Intangible assets subject to valuation include client relationships. The multi period excess earnings method was applied to determine the fair value of the client relationship intangible asset. The fair value determined under this approach used customer attrition and discount rates as critical assumptions. The contribution of other tangible and

intangible assets to the cash flows were also used as inputs in the fair value determination exercise, but they are not considered to be critical assumptions. The after-tax residual cash flows attributable to existing customers were discounted to a present value.

Deferred tax

The deferred tax liability at acquisition on the client relationship was £0.5 million based on a book base of £2.1 million and a tax base of nil at the date of acquisition.


Goodwill arising from the acquisition has been recognised as follows:
Consideration transferred 8,333 
Fair value of net liabilities acquired 6,660 
Goodwill 14,993 

The goodwill arising from the acquisition represents the knowledge and experience of the workforce, who are instrumental in securing future revenue growth, the new customer relationships anticipated to arise post-acquisition and a proportion of goodwill that is, by its nature, the unidentifiable underlying assets that contributes in generating profits.

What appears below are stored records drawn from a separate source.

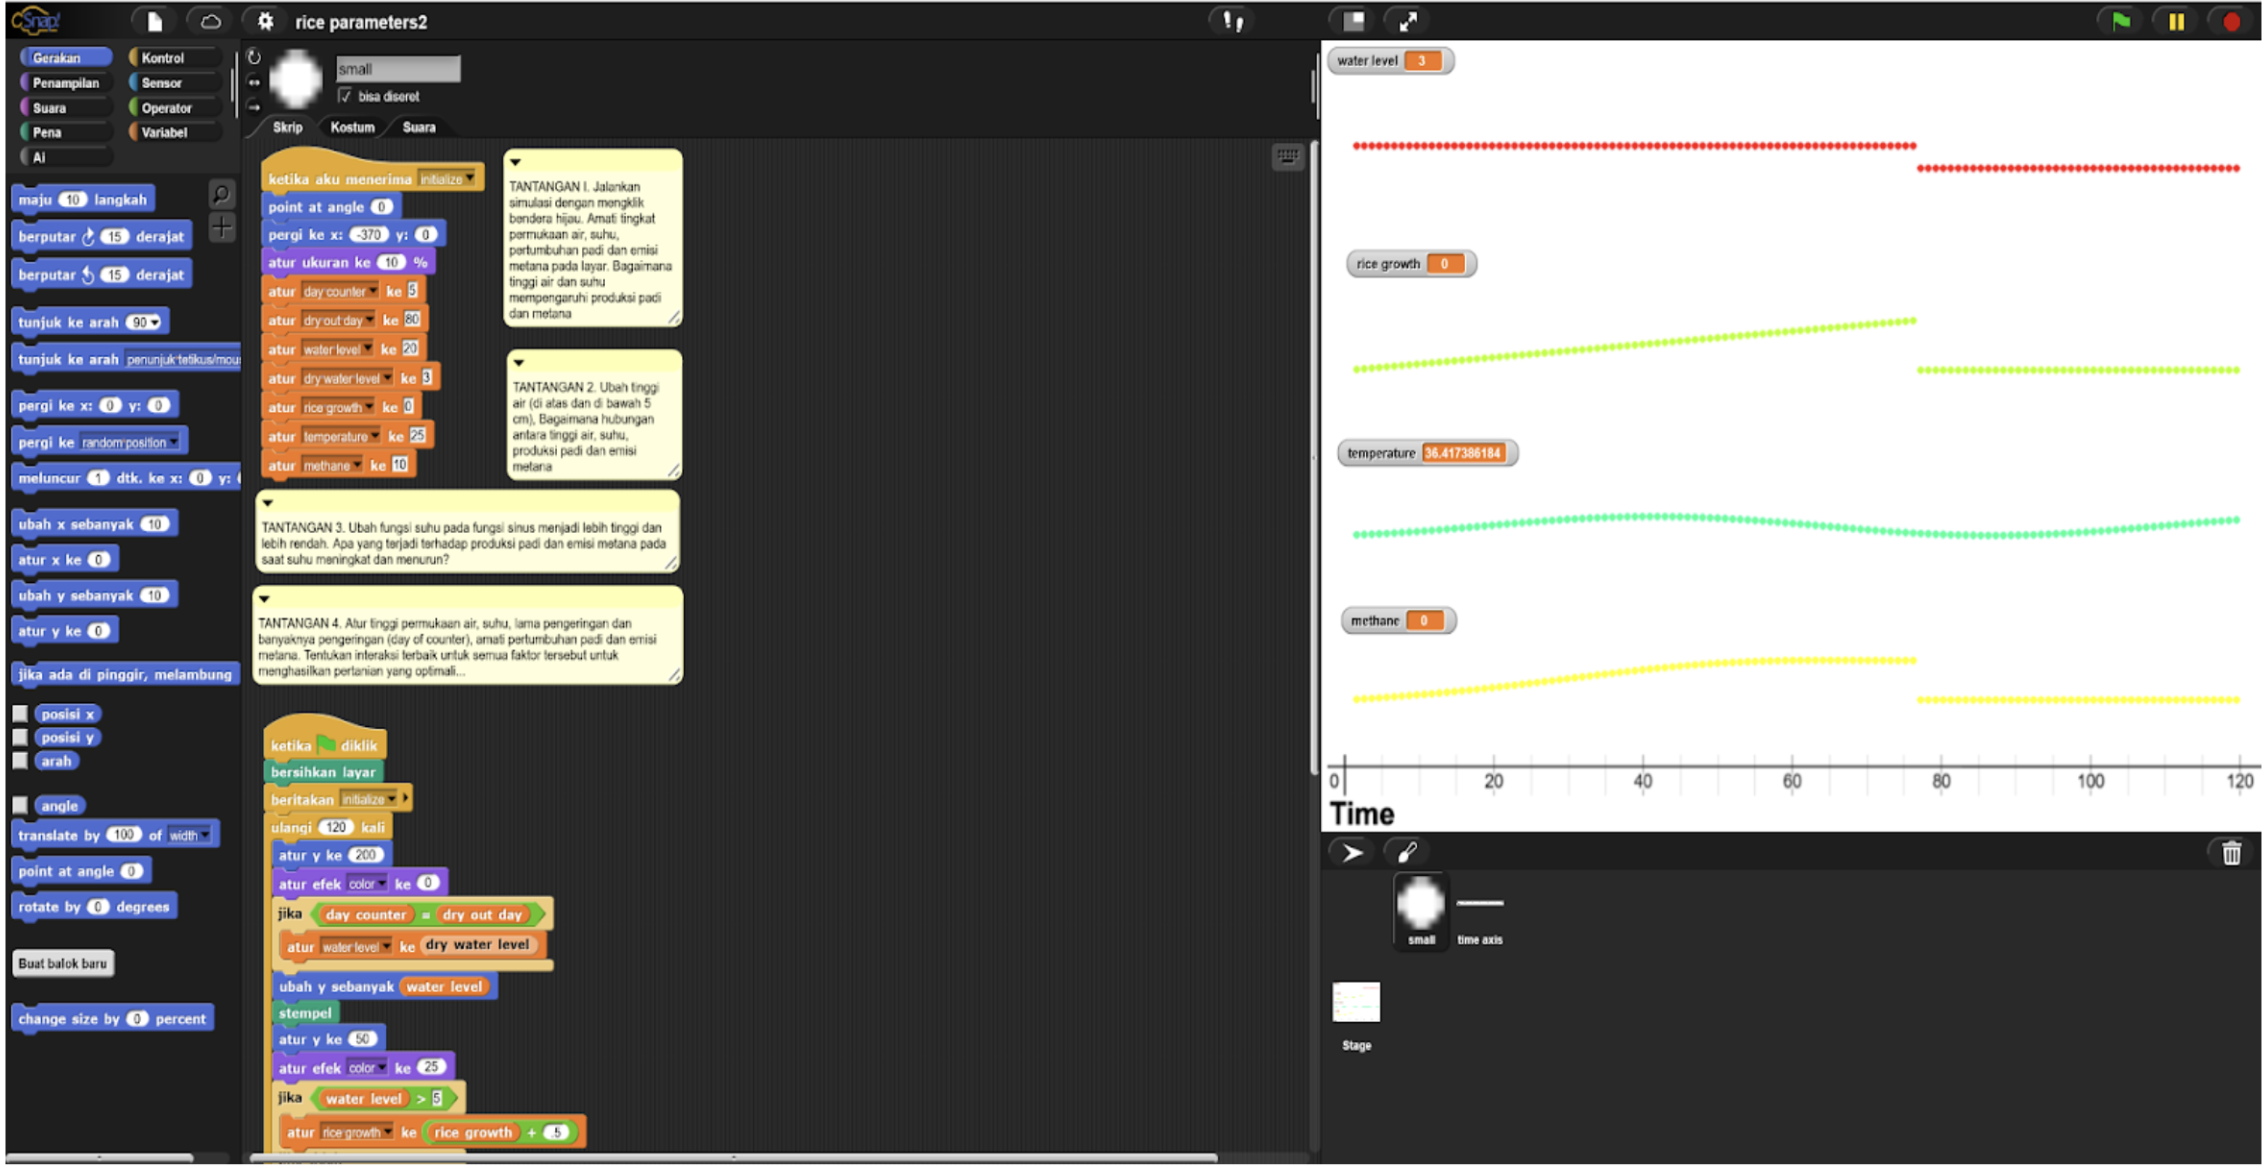2268x1170 pixels.
Task: Click the 'Buat balok baru' button
Action: [x=62, y=963]
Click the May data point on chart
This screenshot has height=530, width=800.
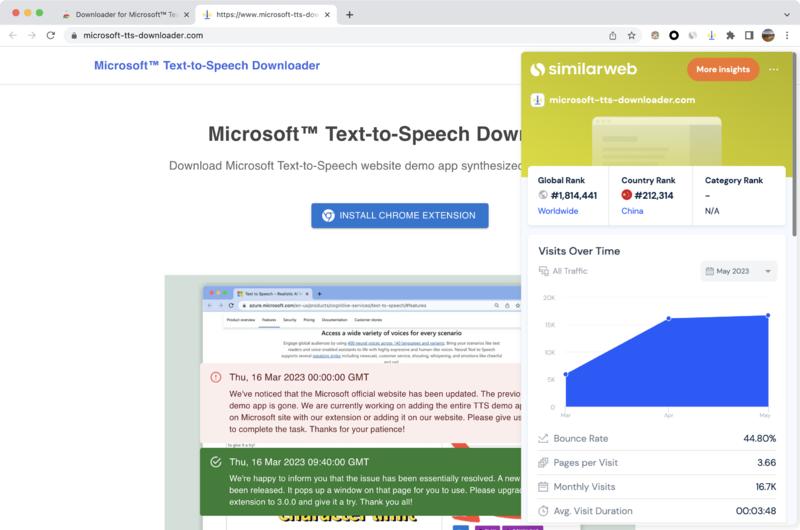pyautogui.click(x=768, y=316)
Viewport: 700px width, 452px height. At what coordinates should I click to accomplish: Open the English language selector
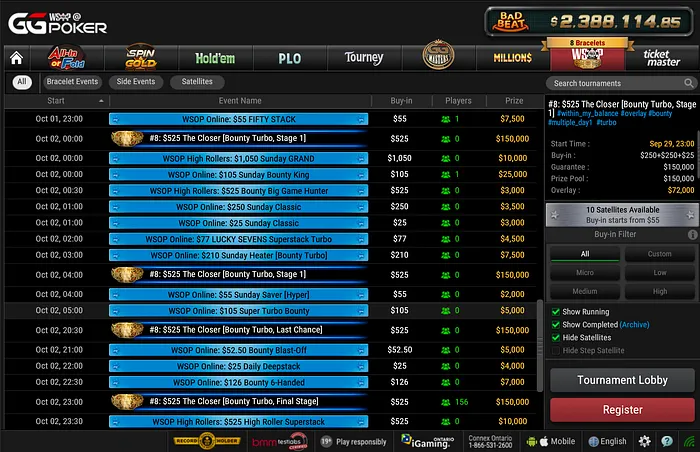pos(608,441)
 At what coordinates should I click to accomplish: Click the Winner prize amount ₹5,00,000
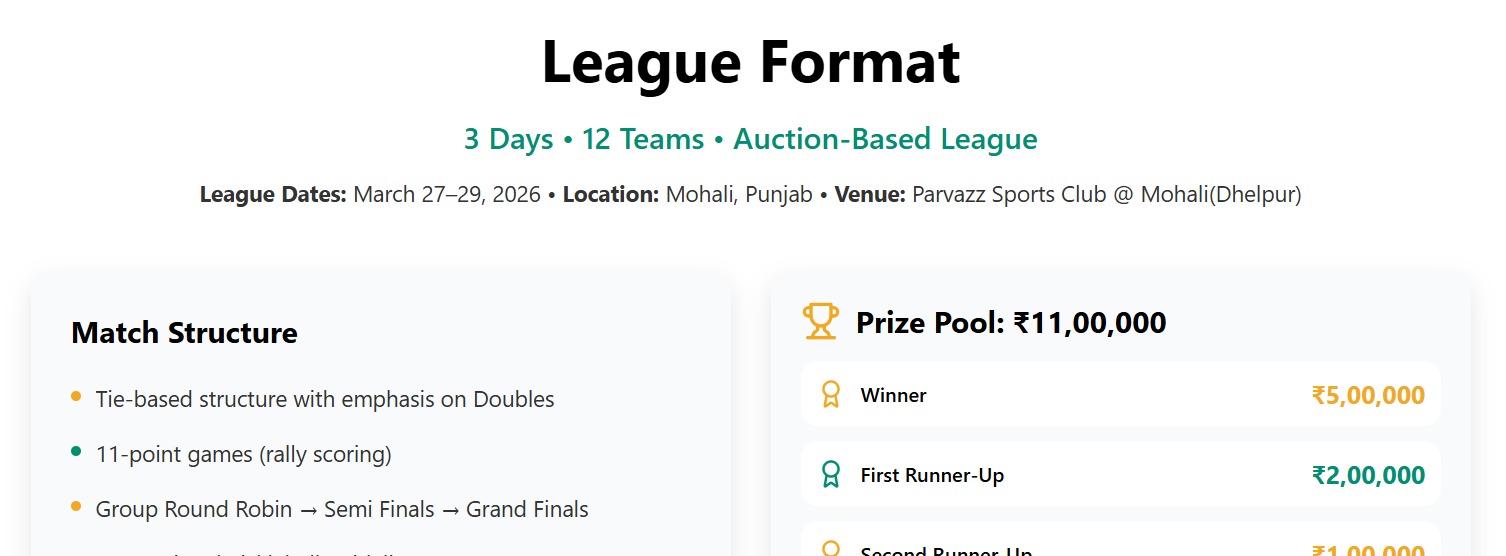click(x=1367, y=395)
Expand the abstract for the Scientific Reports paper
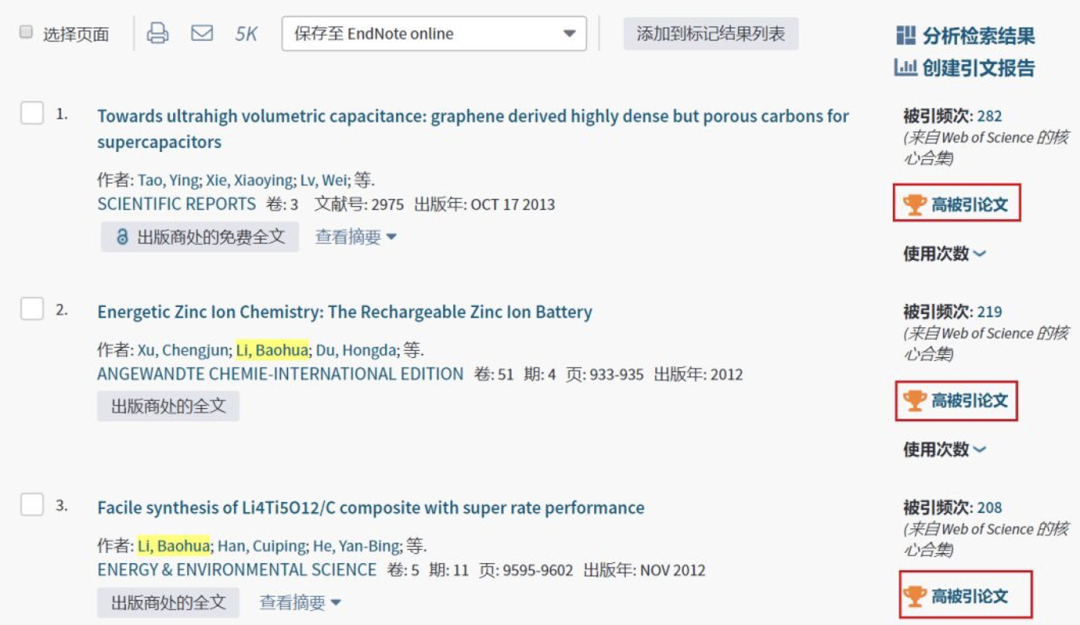Screen dimensions: 1080x625 (x=356, y=237)
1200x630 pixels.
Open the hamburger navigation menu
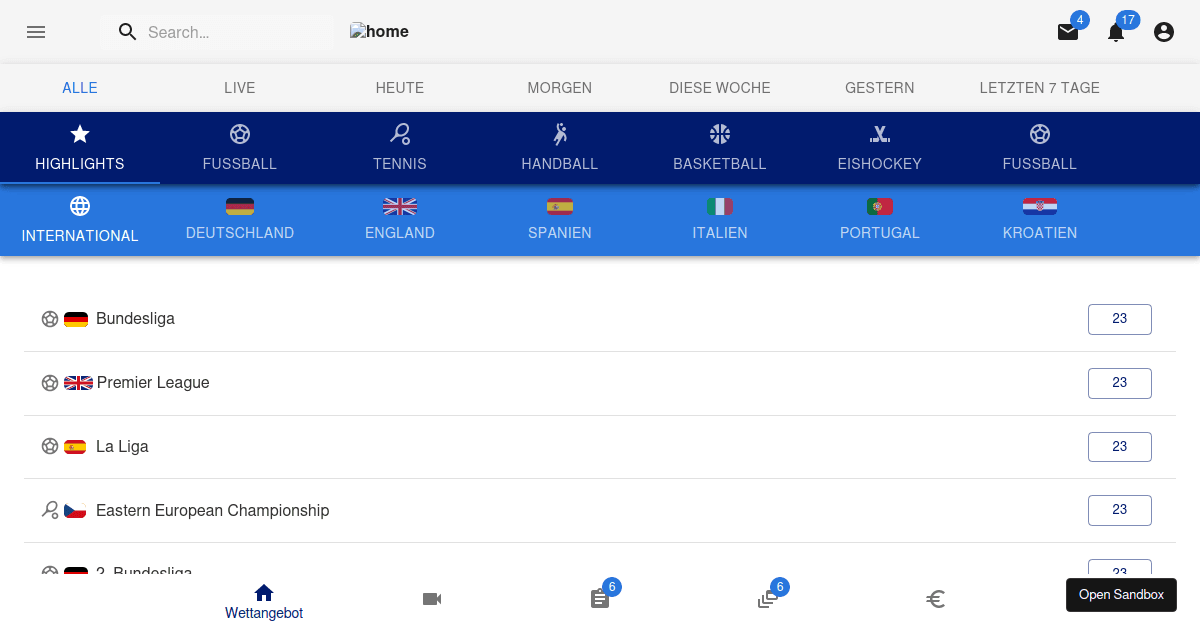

Acquisition related costs in the form of legal and professional fees of £0.9 million were expensed as incurred and are presented under selling, general and administrative expenses

13. Subsequent events

On February 29, 2024, Endava entered into a definitive agreement to acquire 100% ownership of GalaxE Group, Inc (”GalaxE”) headquartered in New Jersey, United States. When completed, the transaction will add approximately 1,650 employees to Endava and provide several key strategic benefits to Endava: (1) significantly expand Endava's footprint in North America; (2) provide deep domain expertise in the U.S. Healthcare market; (3) establish Endava's delivery operations in India and (4) provide complementary platform capabilities focused on enterprise digital transformation. Total consideration for the acquisition is $405 million, primarily in cash with some stock, of which $30 million is conditional upon future performance of the GalaxE business. The transaction is expected to close in early April 2024 subject to the completion of customary closing conditions and approval, including the expiration of the required waiting period under the U.S. Hart-Scott-Rodino Antitrust Improvements Act of 1976.